What you should do — Find the line that contains "Privacy Policy (118, 1797)". Restate it and each following line exactly, through the end of the records.
= = = =
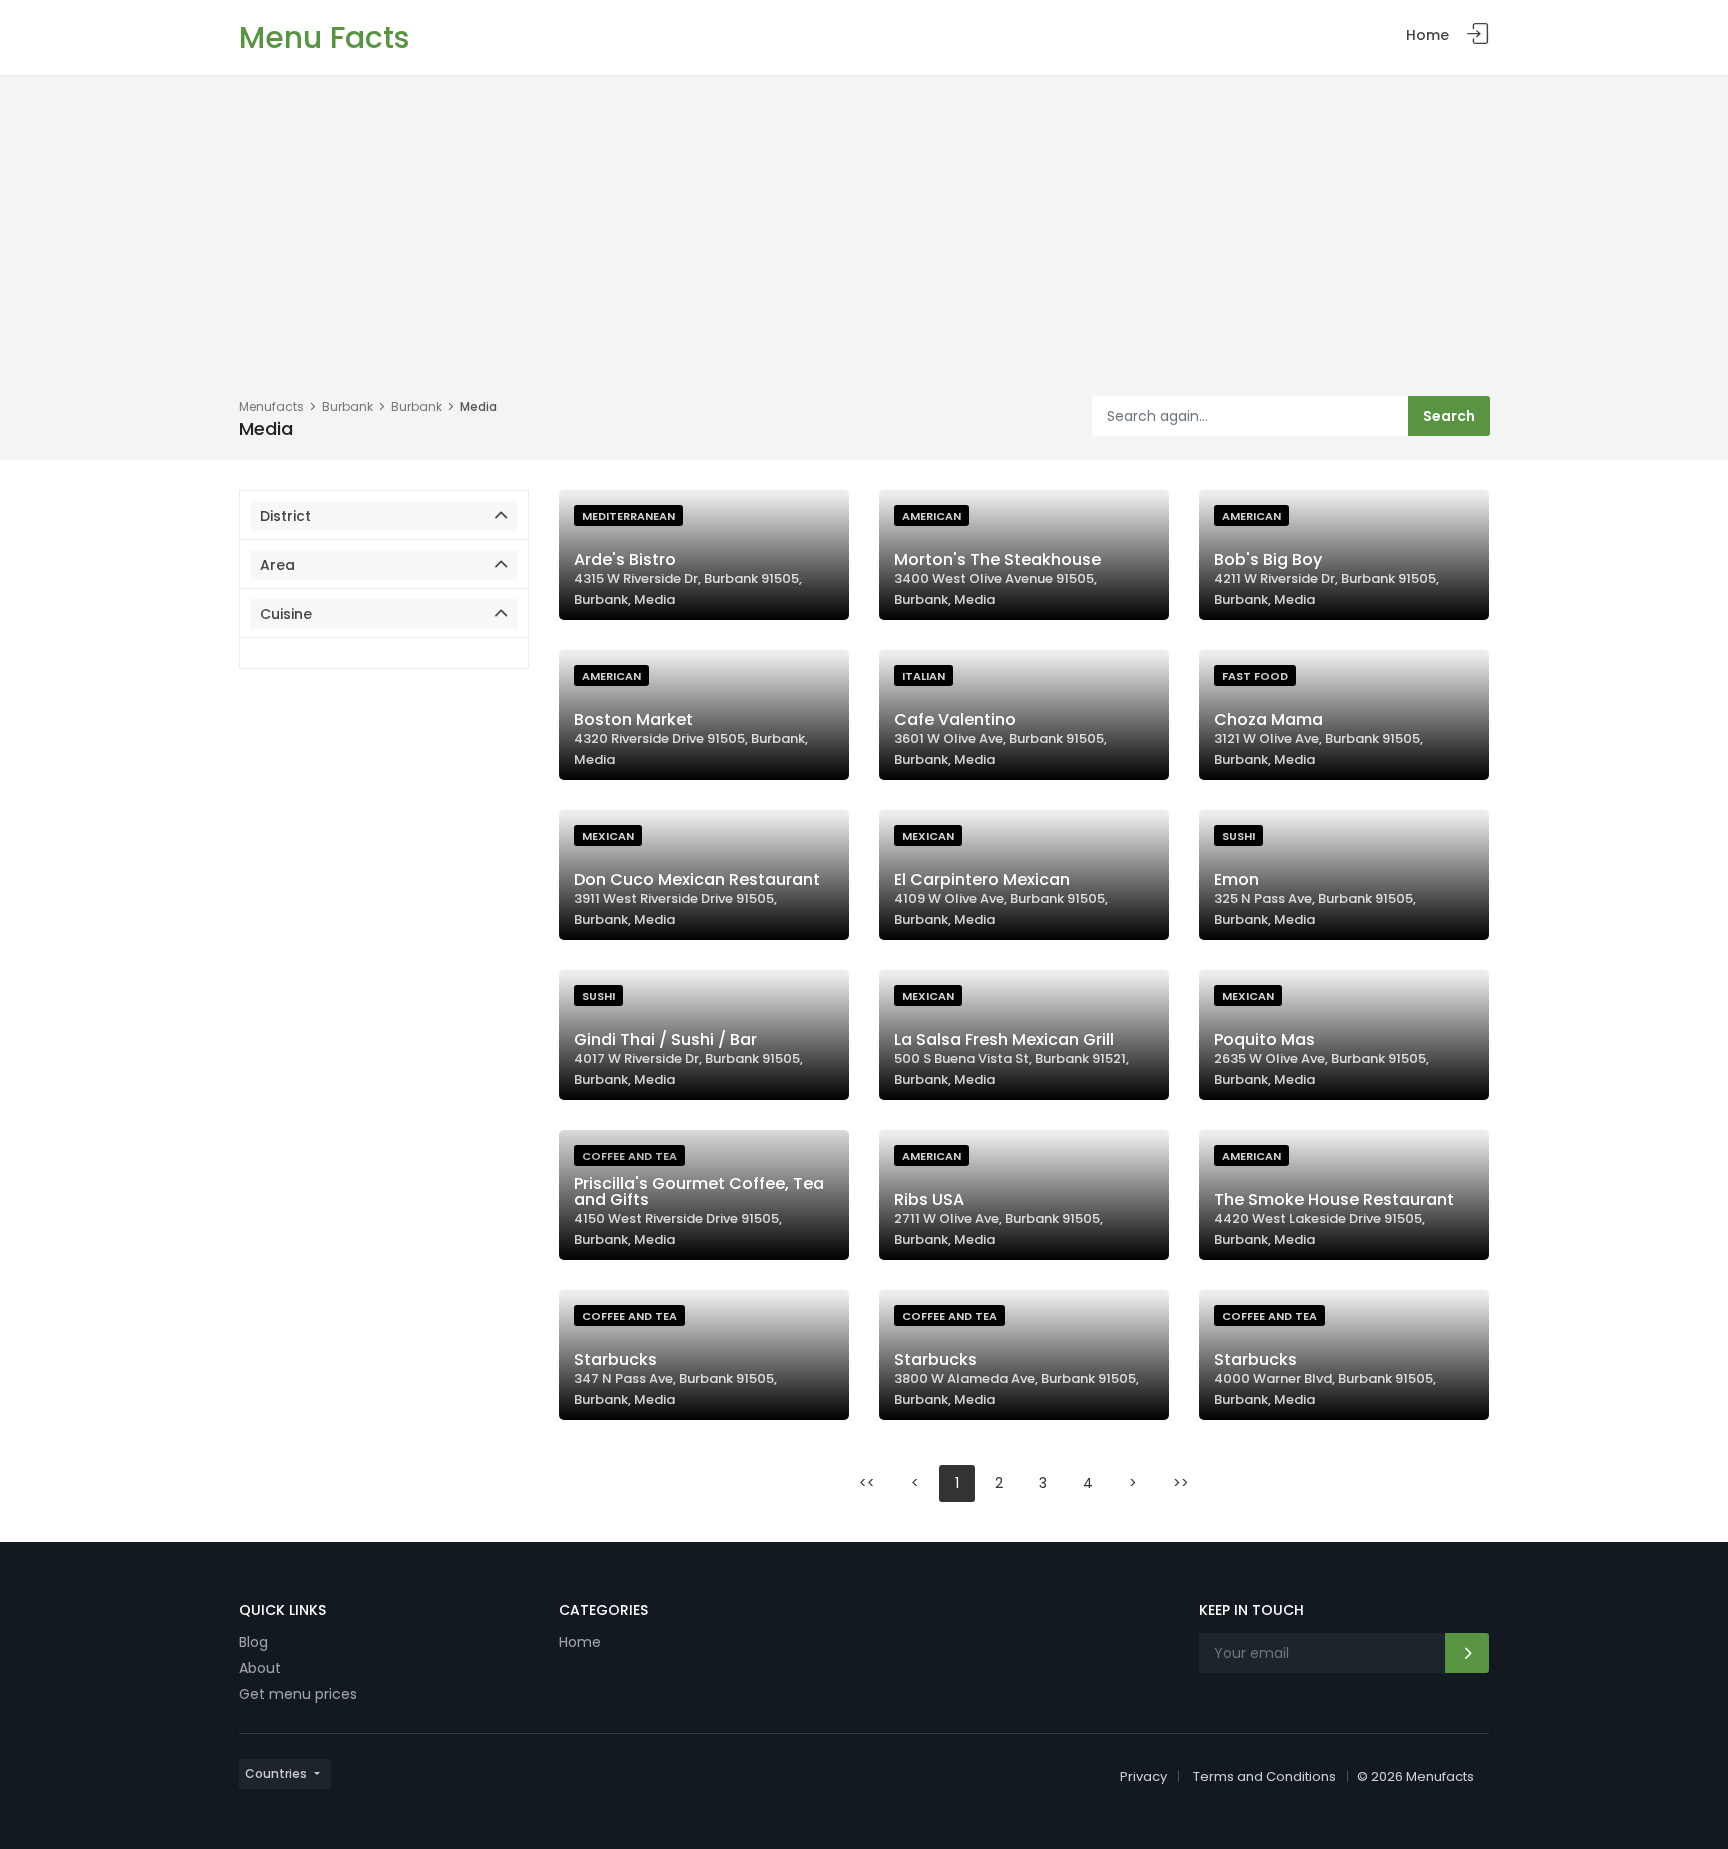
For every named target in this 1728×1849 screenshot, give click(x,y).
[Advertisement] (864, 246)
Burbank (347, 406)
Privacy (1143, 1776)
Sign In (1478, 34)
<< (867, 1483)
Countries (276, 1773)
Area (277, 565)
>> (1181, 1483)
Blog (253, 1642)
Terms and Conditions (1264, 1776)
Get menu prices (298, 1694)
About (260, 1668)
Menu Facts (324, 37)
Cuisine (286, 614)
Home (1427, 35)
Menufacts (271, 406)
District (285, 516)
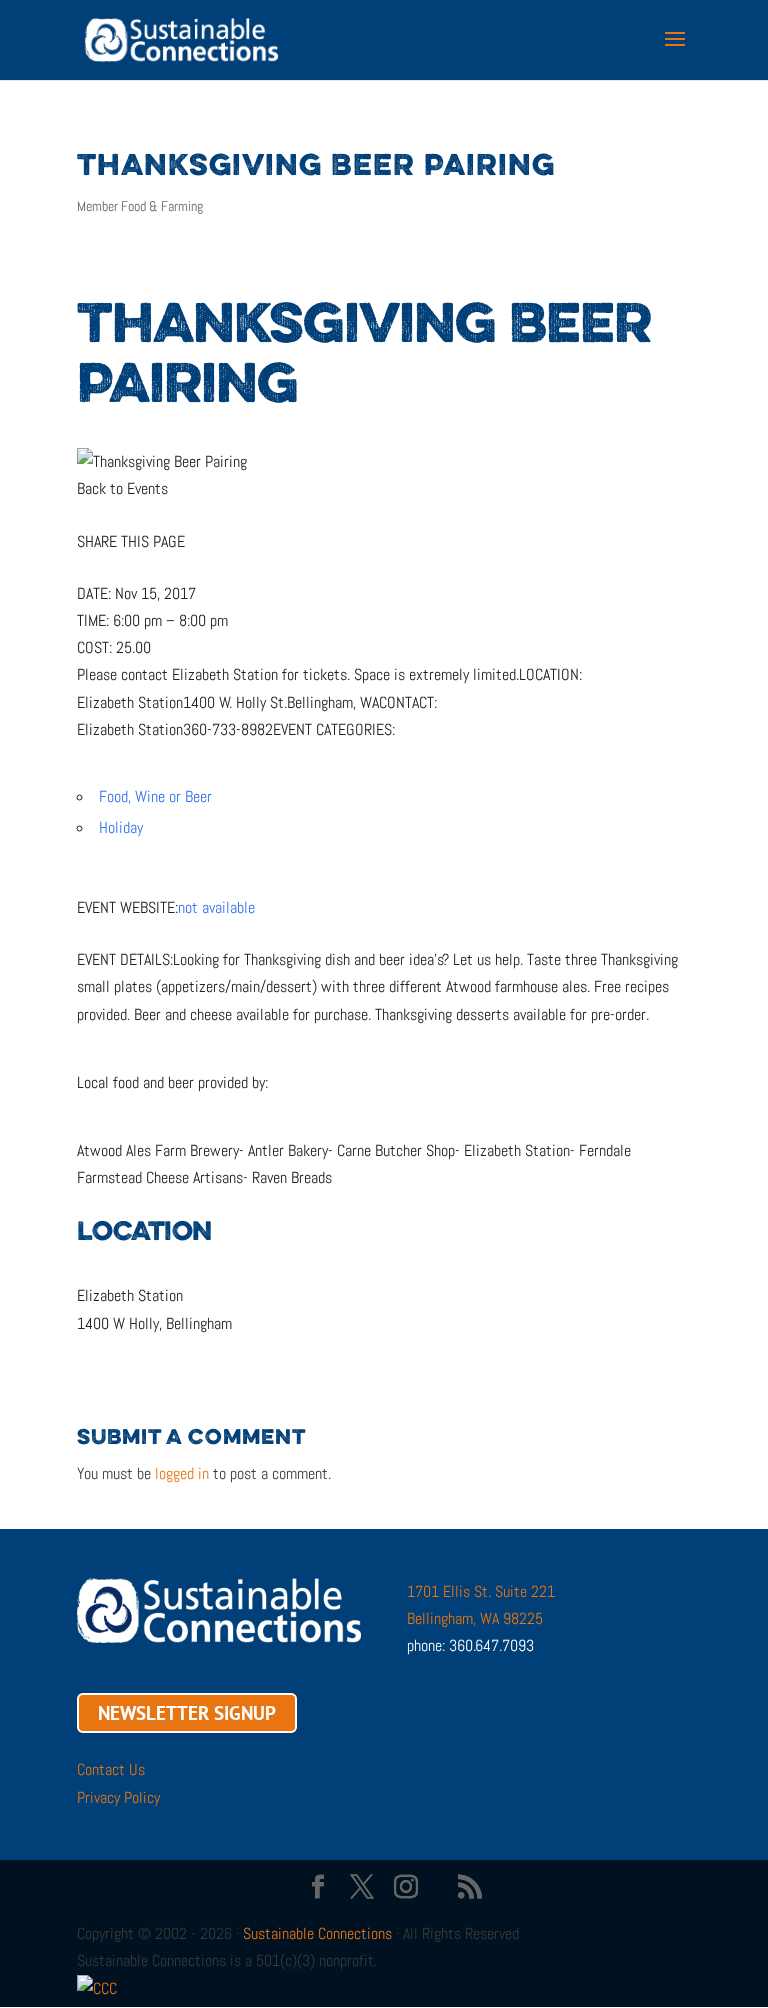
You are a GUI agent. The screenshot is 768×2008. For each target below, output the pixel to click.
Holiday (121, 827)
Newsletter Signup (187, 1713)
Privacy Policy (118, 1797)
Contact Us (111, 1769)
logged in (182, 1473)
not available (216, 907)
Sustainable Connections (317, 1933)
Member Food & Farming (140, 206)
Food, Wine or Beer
= = = =
Result of the exercise —
Privacy Policy (118, 1797)
Contact Us (111, 1769)
logged in (182, 1473)
not available (216, 907)
Sustainable Connections (317, 1933)
Member Food & Farming (140, 206)
Food, Wine or Beer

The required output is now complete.